Robert Gates's comments on being sworn in as Secretary of Defense yesterday suggest that the hope some people had invested in him as an independent voice who would help to lead the Bushlet out of the Iraqi sandtrap was misplaced. He said the usual stuff about how disastrous it would be to leave before the job was done without specifying just what the job was.
The latest hope for snatching a semblance of something that could be spun as victory in Iraq is the idea of “surging” the number of U.S. troops in the country on a temporary basis. Send in an extra 20,000 to 50,000 troops for six months or so to clean out the nests of insurgents and extremists in Baghdad and elsewhere, goes the theory, and the struggling Iraqi government just might have a chance to stabilize itself and be in a position to handle security in the near future.
According to leaks from the deliberations, civilians in the White House are pushing for a “surge” and the Joint Chiefs of Staff unanimously oppose the idea. The Pentagon, according to the Washington Post, warns that a short-term mission “could give an enormous edge to virtually all the armed factions in Iraq.” More troops could lead to more attacks – or the well-armed Shia militias could simply melt back into society for a while and reemerge, perhaps more formidable than before, when the temporary build-up ends.
If a temporary increase were really temporary, designed as a face-saving prelude to substantial withdrawal of U.S. troops, it might be worth supporting.

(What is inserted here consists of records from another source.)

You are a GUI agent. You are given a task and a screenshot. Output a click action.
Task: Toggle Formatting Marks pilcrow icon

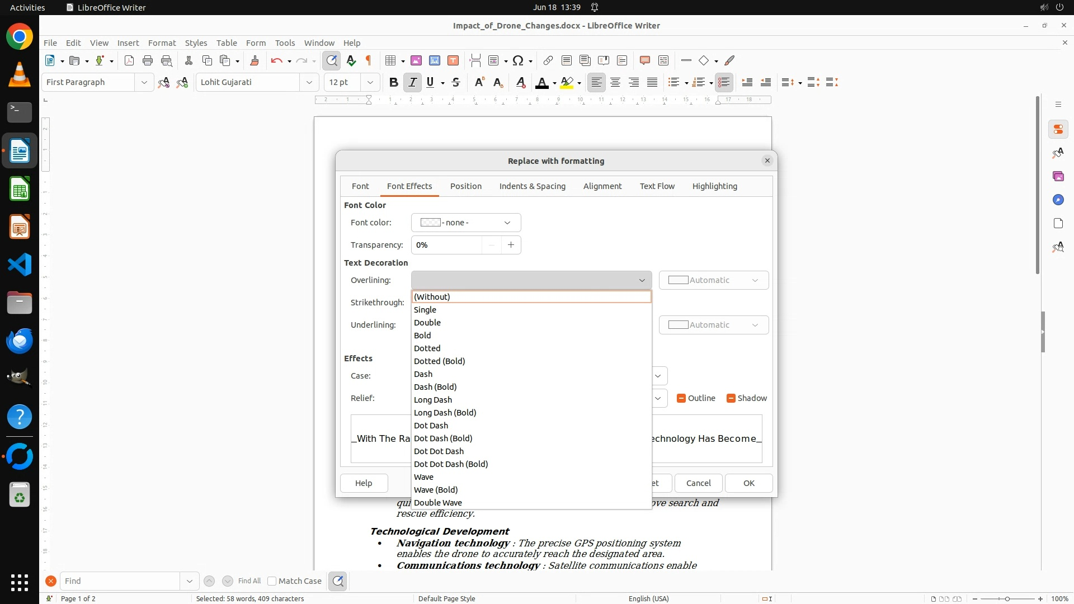369,60
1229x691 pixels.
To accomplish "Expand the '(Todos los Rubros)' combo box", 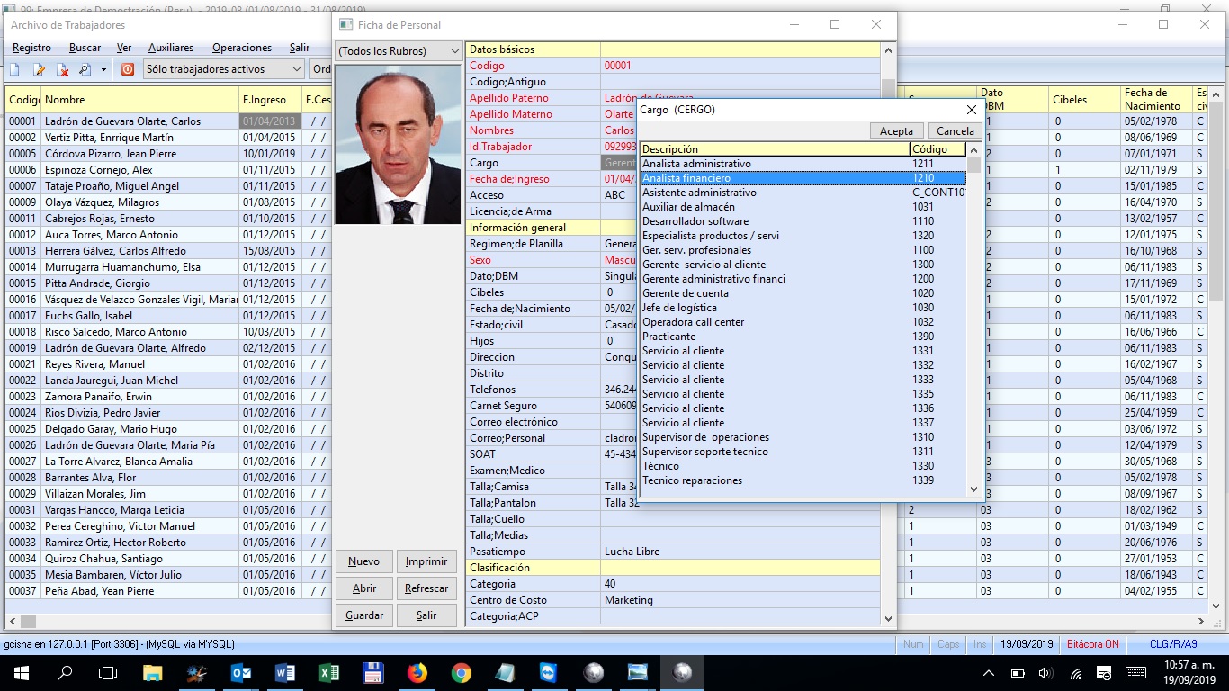I will (x=398, y=51).
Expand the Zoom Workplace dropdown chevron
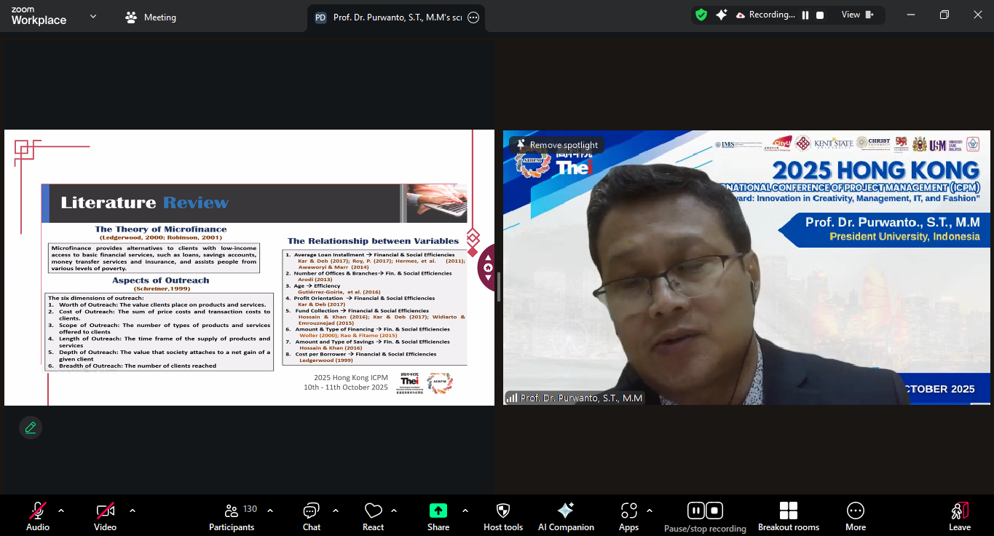This screenshot has width=994, height=536. (93, 16)
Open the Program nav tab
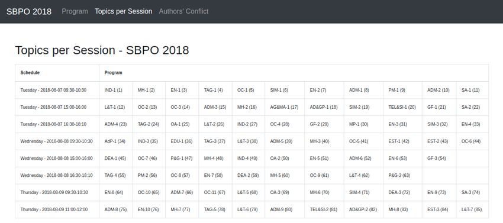The image size is (503, 223). pyautogui.click(x=75, y=11)
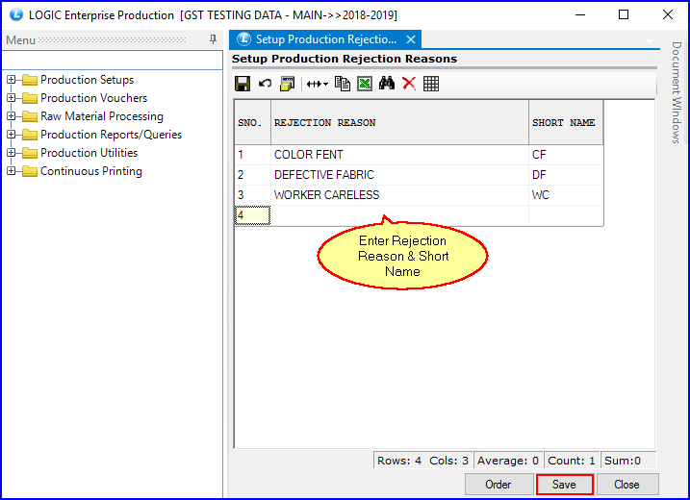
Task: Click the form window toolbar icon
Action: click(x=287, y=84)
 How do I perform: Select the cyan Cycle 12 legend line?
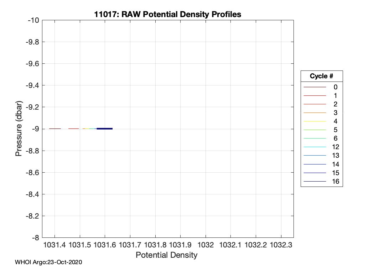[x=314, y=147]
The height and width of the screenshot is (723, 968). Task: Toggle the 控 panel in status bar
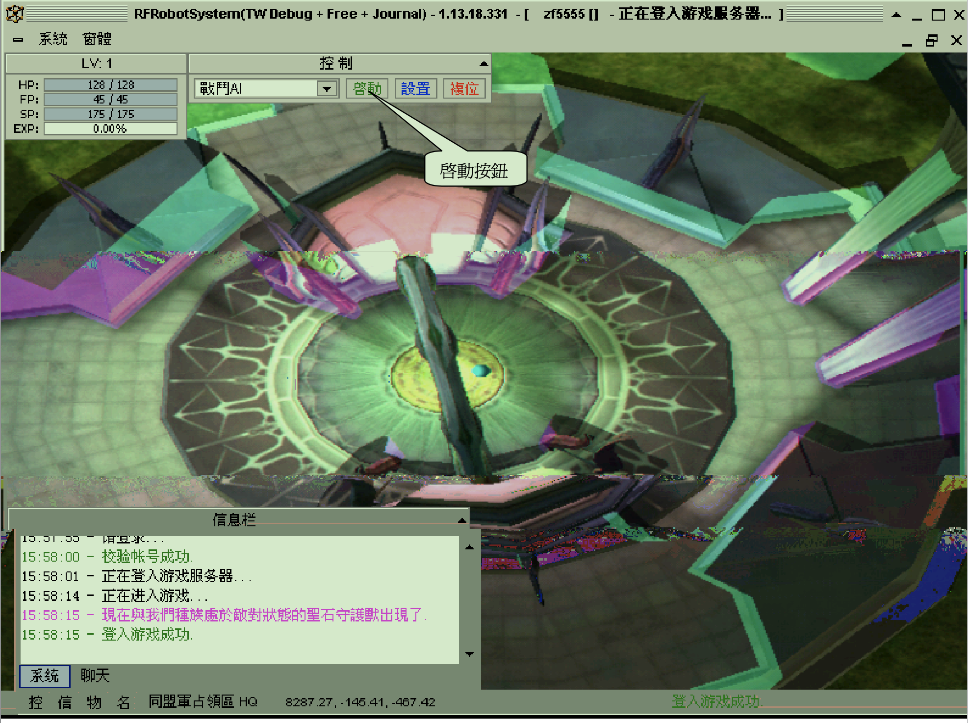point(35,702)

And, as Ted Carpenter, vice president for international studies at the libertarian Cato Institute points out, it could be spun as a success. “Every year so far violence has declined during the winter months, only to surge, so to speak, when summer comes. If a decline in violence coincides with an increase in U.S. troops, that might offer a way for the U.S. to declare victory and come home,” he told me today on the phone.

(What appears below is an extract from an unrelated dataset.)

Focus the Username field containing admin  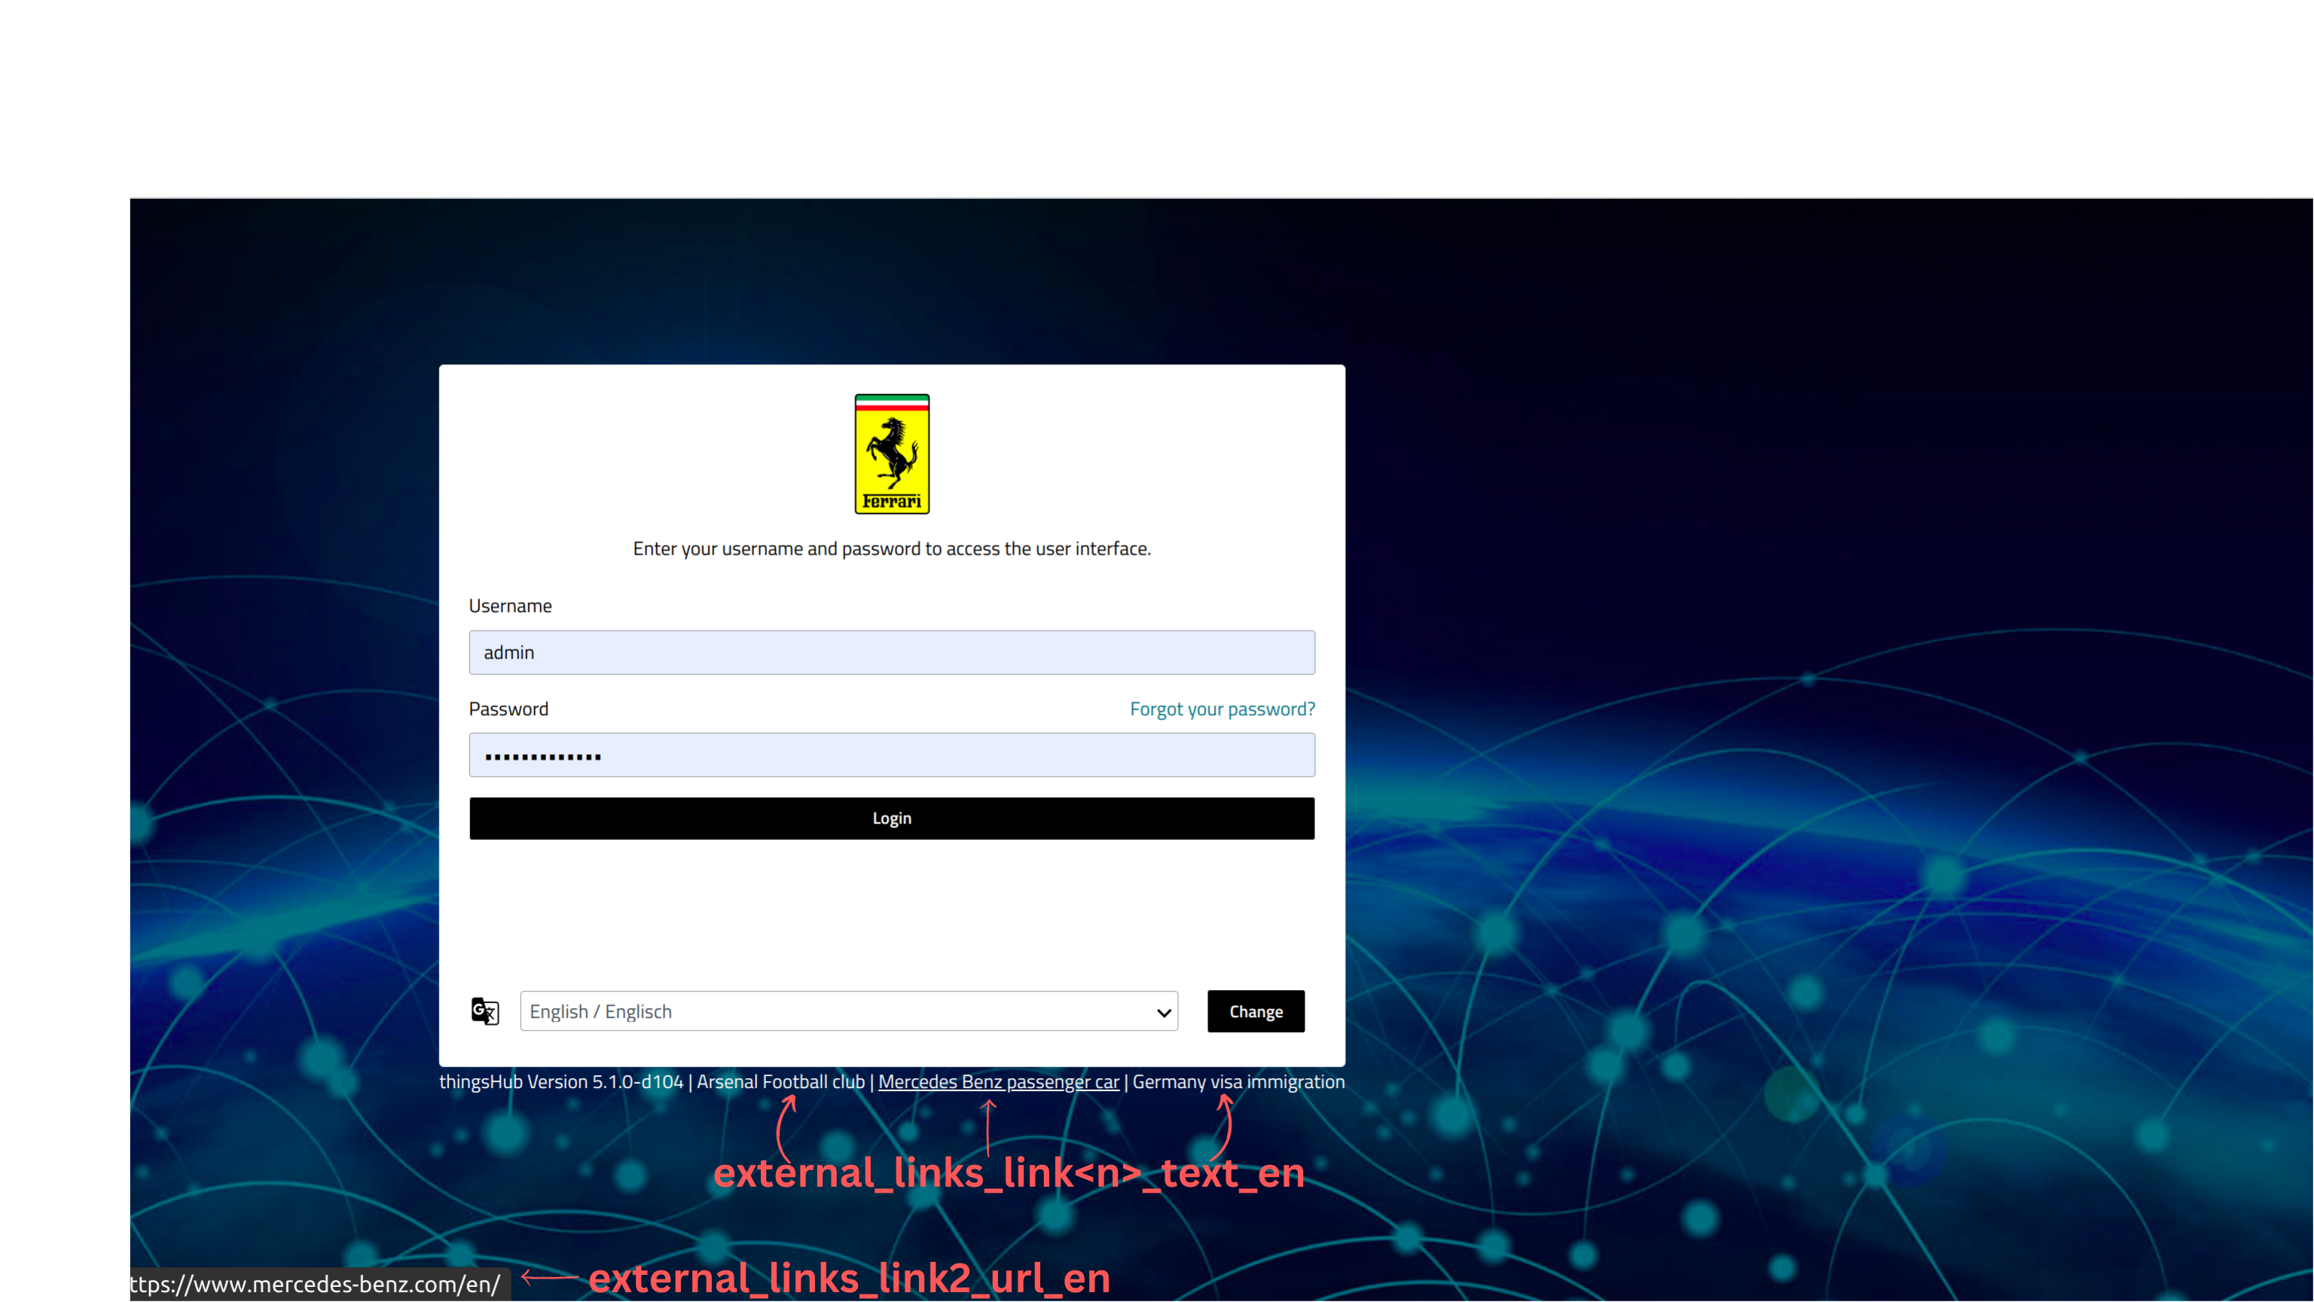click(x=891, y=652)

Pentagon officials may be influenced by the latest Pentagon assessment of the security situation in Iraq. The quarterly report, mandated by Congress, shows that attacks against American and Iraqi targets were at their highest level since the reports began. There were an average of 960 attacks a week against American and Iraqi forces in the August-November period, a 22 percent increase over May-August.
An increase in U.S. forces in Baghdad proper during that period at first had some success in reducing the number of attacks. But sectarian death squads quickly adapted, focusing on neighborhoods where the U.S. had not yet established a presence. And the Pentagon report noted that “Shia death squads leveraged support from some elements of the Iraqi Police Service and National Police,” hardly an encouraging development.

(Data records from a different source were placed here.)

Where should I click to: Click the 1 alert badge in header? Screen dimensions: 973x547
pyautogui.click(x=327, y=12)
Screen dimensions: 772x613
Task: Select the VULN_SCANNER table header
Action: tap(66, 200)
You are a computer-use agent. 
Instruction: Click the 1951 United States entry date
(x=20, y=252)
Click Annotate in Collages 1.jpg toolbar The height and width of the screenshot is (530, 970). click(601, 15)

It is long past time to acknowledge that the U.S. invasion has not brought democracy in Iraq and that the U.S. is unable to pacify a country deeply divided along ethnic and religious lines.
In the context of the worldwide struggle to cope with al-Qaida and other terrorists, this is a setback, not a defeat. The United States will remain the most formidable force on the planet, perhaps made wiser by having attempted too much in one region on the basis of faulty intelligence.
Admitting a mistake and cutting our losses should strengthen us for other aspects of the long-term effort to neutralize the appeal of Islamic extremists and their ability to do damage to the U.S. and its friends and allies.